● PROVIDED PASSAGE
◇ ◇ ◇
A University of Louisville scientist has determined for the first time how the bacterium that causes Legionnaires disease manipulates our cells to generate the amino acids it needs to grow and cause infection and inflammation in the lungs. The results are published online in Science.
Yousef Abu Kwaik, PhD, the Bumgardner Endowed Professor in Molecular Pathogenesis of Microbial Infections at U of L, and his team believe their work could help lead to development of new antibiotics and vaccines.
It is possible that the process we have identified presents a great target for new research in antibiotic and vaccine candidates, not only for Legionnaires disease but in other bacteria that cause illness, he says.
According to the Centers for Disease Control and Prevention (CDC), Legionnaires disease is a lung infection caused by the bacterium called Legionella. The bacterium got its name in 1976, when many people who went to a Philadelphia convention of the American Legion suffered from an outbreak of pneumonia of unknown causes that was later determined to be caused by the bacterium. Each year, between 8,000 and 18,000 people are hospitalized with Legionnaires disease in the U.S. There is no vaccine currently available for it.
◇ ◇ ◇
● DATA RECORDS
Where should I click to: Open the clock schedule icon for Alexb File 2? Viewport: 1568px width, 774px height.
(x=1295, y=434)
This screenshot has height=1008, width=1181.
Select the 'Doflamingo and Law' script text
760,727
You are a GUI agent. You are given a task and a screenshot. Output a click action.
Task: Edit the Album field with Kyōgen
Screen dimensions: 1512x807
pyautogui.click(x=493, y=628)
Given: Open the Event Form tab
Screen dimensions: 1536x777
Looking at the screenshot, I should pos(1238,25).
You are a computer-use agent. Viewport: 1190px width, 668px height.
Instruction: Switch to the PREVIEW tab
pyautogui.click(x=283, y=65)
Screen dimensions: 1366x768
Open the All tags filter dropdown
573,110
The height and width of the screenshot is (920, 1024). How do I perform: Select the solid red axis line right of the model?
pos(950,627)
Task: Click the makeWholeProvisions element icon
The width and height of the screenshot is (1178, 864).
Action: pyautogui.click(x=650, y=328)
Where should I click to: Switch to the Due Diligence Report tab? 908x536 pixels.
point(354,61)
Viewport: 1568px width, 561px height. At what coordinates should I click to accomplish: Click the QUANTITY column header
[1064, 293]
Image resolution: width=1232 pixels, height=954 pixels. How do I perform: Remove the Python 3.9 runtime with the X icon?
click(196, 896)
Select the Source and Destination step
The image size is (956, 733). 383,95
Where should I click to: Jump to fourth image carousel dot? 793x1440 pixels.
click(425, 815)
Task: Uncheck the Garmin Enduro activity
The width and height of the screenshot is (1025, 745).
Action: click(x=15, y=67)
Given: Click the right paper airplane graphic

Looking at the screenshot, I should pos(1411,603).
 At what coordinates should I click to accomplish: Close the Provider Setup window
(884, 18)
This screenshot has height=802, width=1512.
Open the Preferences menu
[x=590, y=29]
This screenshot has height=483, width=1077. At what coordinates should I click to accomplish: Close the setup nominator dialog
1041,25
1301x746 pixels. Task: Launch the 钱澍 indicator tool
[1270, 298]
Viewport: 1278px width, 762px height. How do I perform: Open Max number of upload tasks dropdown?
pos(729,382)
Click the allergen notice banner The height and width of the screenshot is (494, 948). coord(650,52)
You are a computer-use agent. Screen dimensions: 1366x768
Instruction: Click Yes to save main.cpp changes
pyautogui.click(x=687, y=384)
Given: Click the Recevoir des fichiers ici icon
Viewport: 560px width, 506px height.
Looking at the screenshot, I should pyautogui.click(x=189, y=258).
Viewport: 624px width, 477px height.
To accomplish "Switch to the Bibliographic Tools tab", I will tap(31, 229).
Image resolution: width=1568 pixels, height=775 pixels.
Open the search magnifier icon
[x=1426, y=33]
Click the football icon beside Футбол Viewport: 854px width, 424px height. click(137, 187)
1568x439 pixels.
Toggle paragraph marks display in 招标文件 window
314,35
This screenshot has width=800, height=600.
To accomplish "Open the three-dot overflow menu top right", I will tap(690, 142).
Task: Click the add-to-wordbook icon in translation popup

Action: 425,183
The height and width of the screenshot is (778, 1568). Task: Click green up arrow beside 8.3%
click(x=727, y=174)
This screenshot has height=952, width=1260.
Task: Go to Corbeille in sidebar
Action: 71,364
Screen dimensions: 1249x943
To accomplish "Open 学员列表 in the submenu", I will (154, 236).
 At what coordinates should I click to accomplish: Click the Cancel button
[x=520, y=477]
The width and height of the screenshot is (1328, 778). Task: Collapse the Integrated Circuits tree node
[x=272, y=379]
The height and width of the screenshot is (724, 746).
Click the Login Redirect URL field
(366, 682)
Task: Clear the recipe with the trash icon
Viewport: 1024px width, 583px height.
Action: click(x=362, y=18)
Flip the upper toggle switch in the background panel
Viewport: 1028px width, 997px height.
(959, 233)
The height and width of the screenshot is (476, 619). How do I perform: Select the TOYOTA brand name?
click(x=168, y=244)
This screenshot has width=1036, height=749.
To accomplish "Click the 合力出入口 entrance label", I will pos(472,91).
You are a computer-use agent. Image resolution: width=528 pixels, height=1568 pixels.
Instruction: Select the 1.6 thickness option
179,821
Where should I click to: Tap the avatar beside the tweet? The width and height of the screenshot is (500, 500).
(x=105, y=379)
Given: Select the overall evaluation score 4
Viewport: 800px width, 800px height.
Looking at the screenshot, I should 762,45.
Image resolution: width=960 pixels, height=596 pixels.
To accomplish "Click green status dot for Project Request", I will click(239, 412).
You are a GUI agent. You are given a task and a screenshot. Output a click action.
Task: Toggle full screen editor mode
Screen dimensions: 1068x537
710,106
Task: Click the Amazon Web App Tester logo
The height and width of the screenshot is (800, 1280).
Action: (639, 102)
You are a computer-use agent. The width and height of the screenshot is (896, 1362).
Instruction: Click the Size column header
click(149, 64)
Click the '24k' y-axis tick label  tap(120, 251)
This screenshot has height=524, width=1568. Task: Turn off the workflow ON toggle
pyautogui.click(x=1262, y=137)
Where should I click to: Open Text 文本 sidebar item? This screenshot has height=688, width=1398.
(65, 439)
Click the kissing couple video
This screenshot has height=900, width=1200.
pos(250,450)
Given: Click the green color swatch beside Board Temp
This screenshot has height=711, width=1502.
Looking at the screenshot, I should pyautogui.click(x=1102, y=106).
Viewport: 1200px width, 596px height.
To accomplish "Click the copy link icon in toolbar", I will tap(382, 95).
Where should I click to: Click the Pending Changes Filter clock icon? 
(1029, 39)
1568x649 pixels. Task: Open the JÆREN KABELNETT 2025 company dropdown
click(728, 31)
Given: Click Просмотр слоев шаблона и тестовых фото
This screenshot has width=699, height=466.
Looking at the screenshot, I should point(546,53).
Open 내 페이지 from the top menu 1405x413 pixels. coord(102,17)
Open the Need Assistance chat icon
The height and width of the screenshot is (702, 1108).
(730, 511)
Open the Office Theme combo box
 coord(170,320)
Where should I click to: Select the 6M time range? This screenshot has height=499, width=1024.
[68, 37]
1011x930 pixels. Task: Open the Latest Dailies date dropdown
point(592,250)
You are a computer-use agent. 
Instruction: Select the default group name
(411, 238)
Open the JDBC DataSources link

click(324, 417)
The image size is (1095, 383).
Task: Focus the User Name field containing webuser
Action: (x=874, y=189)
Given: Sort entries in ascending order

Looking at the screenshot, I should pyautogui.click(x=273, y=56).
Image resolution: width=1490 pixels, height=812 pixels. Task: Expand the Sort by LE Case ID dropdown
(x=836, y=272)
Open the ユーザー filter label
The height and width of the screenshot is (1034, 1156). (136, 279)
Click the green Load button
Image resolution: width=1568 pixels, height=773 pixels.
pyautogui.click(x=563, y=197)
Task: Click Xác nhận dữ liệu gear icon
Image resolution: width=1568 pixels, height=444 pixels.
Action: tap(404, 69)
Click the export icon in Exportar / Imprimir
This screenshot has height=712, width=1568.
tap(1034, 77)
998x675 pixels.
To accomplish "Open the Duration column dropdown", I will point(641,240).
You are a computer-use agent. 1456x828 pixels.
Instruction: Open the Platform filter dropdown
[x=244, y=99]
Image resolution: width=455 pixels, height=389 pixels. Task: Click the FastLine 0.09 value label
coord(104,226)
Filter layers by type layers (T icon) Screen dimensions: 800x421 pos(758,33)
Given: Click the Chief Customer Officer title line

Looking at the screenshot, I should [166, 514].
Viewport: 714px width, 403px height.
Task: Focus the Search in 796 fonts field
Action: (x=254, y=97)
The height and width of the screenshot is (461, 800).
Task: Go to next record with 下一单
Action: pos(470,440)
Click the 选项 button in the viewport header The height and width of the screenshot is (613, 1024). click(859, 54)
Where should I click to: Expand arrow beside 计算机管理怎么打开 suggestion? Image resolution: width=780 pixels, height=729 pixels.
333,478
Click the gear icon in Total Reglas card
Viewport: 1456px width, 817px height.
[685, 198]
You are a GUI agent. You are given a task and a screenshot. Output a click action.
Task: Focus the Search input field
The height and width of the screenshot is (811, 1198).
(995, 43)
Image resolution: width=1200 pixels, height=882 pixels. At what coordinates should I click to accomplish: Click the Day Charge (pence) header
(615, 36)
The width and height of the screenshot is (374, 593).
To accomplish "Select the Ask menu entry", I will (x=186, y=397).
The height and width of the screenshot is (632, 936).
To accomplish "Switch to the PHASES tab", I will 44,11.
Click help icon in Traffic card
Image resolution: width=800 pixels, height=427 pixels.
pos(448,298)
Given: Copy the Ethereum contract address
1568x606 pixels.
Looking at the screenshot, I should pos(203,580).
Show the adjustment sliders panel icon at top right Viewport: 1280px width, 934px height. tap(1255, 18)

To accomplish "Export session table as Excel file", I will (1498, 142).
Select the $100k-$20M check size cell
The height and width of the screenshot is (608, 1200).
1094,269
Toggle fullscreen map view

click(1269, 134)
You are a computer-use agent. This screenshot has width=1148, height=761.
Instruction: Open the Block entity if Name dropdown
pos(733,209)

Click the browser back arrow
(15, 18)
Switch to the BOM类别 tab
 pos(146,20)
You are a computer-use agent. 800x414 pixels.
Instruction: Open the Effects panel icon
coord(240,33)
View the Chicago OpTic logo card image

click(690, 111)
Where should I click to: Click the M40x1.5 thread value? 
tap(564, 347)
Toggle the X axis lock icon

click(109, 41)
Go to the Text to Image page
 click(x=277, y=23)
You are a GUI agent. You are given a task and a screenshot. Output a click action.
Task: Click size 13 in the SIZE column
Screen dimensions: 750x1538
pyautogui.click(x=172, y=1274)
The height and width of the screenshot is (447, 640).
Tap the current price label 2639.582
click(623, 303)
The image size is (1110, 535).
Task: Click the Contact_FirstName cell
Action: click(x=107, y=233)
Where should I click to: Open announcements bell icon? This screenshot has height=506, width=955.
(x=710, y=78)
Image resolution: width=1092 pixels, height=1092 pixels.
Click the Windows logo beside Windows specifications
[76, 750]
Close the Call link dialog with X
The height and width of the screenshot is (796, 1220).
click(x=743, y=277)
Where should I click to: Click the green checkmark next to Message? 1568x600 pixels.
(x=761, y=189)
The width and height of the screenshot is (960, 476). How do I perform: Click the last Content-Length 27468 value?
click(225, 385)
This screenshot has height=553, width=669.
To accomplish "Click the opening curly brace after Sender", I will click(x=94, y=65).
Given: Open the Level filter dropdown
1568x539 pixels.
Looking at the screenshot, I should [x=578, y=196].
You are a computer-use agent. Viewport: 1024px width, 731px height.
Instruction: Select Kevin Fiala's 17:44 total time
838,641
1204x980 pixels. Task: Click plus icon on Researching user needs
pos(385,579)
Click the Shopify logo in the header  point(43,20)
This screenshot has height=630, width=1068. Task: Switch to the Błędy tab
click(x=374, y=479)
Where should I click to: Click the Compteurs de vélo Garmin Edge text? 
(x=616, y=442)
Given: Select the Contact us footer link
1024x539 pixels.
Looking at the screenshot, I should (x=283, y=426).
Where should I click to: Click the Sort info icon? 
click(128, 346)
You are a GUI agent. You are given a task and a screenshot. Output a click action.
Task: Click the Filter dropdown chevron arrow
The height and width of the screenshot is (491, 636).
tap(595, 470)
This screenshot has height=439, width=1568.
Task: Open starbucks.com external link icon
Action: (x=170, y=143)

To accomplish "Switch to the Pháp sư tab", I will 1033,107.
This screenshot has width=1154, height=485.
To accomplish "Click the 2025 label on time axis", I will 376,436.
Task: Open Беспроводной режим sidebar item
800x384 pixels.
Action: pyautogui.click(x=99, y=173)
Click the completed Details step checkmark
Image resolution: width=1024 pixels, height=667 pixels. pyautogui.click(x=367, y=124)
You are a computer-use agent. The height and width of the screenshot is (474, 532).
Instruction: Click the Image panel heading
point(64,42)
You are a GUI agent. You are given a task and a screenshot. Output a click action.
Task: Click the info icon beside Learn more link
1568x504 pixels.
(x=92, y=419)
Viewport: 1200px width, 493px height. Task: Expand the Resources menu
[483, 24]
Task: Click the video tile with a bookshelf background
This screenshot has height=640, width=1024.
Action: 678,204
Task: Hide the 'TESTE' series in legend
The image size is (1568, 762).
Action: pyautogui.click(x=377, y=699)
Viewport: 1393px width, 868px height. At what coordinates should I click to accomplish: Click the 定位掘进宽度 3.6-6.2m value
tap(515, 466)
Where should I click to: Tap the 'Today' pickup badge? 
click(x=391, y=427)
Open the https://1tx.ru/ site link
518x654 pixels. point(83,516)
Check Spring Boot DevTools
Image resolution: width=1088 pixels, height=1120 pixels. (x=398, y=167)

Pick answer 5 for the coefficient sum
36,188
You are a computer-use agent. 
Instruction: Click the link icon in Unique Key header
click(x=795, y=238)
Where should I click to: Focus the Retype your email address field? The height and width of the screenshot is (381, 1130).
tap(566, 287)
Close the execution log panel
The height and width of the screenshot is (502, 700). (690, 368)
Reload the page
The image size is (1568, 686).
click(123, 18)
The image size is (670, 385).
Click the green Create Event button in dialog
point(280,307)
◇ ◇ ◇
● ACTION ITEM
Continue the passage on the Legionnaires disease study from its last sentence.

● OUTPUT OF THE EXERCISE
For two years, the researchers examined Legionella which is an intercellular bacterium that exists in amoebae in the water systems; it is transmitted to humans through inhalation of water droplets. Cooling towers and whirlpools are the major sources of transmission. The bacterium uses the amoebas cellular process to tag proteins, causing them to degrade into their basic elements of amino acids. These amino acids are used by the bacteria as the main source of energy to grow and cause disease.
The bacteria live on an Atkins diet of low carbs and high protein, and they trick the host cell to provide that specialized diet, Abu Kwaik says.
The same process occurs in a host animal or human who inhales the bacterium and is diagnosed with Legionnaires disease. However, the bacteria do not tag the proteins, but rather trick the host into tagging the proteins for degradation to generate the amino acids.
In the laboratory, Abu Kwaik and his team saw that by inactivating the bacterial virulence factor responsible for tricking the cell into tagging proteins for degradation in mice models, the pulmonary disease was totally prevented. This was totally due to disabling the bacteria from generating amino acids, he said.
The process was then reversed, and the disease became evident when the mice, infected by the disabled bacteria, were injected with amino acids to compensate for the inability of the altered bacteria.
Bacteria need to live on high protein and amino acids as sources of nutrition and energy in order to replicate in a host. This is what causes pulmonary disease, Abu Kwaik says. No one has known how they generate sufficient sources of nutrients from the host to proliferate. Our work is the first to identify this process for any bacteria that cause disease.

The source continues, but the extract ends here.